PROBLEM DETAILS: Copy the records word for word, from the line with "Click the yellow line's lowest dip near start" through the end of the records. Leave the pictures out.

|---|

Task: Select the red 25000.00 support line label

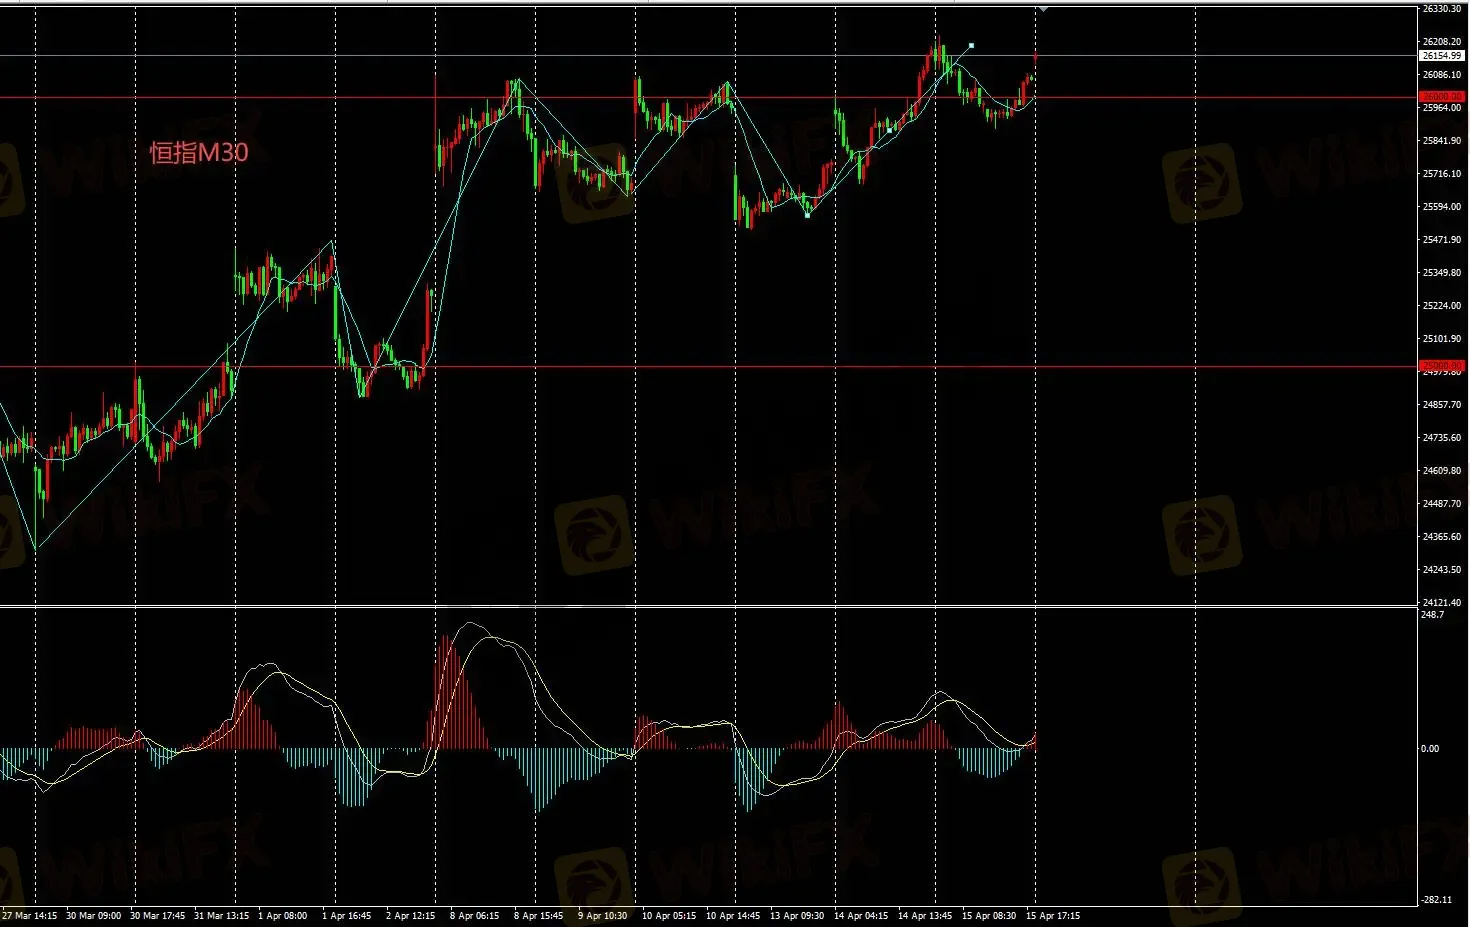Action: click(x=1441, y=366)
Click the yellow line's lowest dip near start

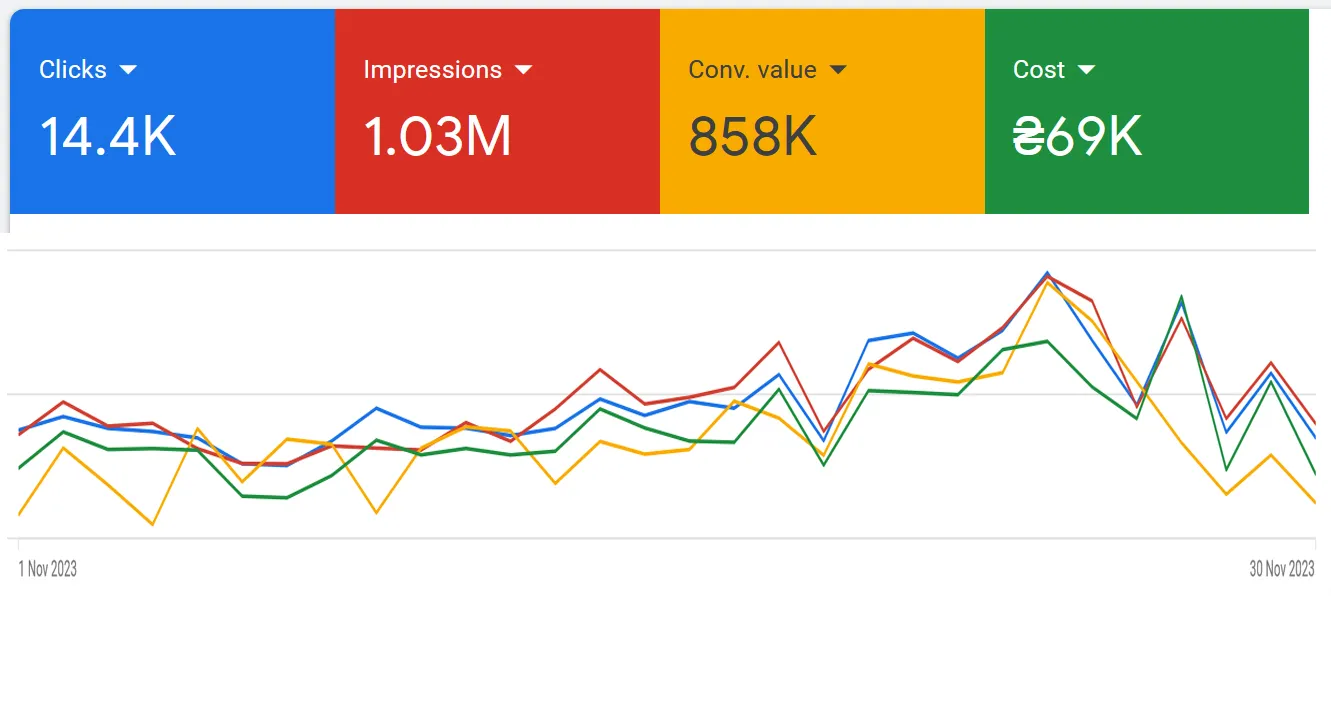(x=152, y=524)
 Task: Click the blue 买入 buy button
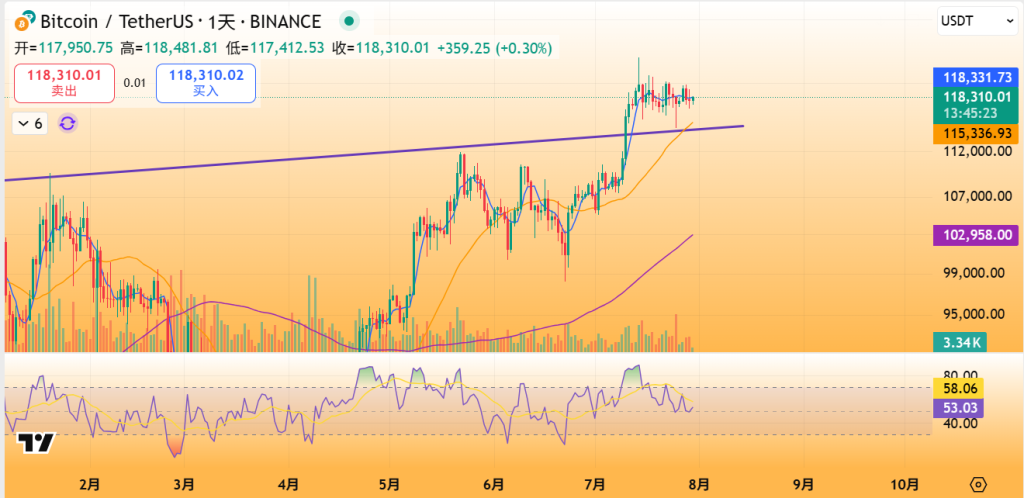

|---|

COMPLETED TASK:
Click the yellow line's lowest dip near start

(x=152, y=524)
 Task: Click the blue 买入 buy button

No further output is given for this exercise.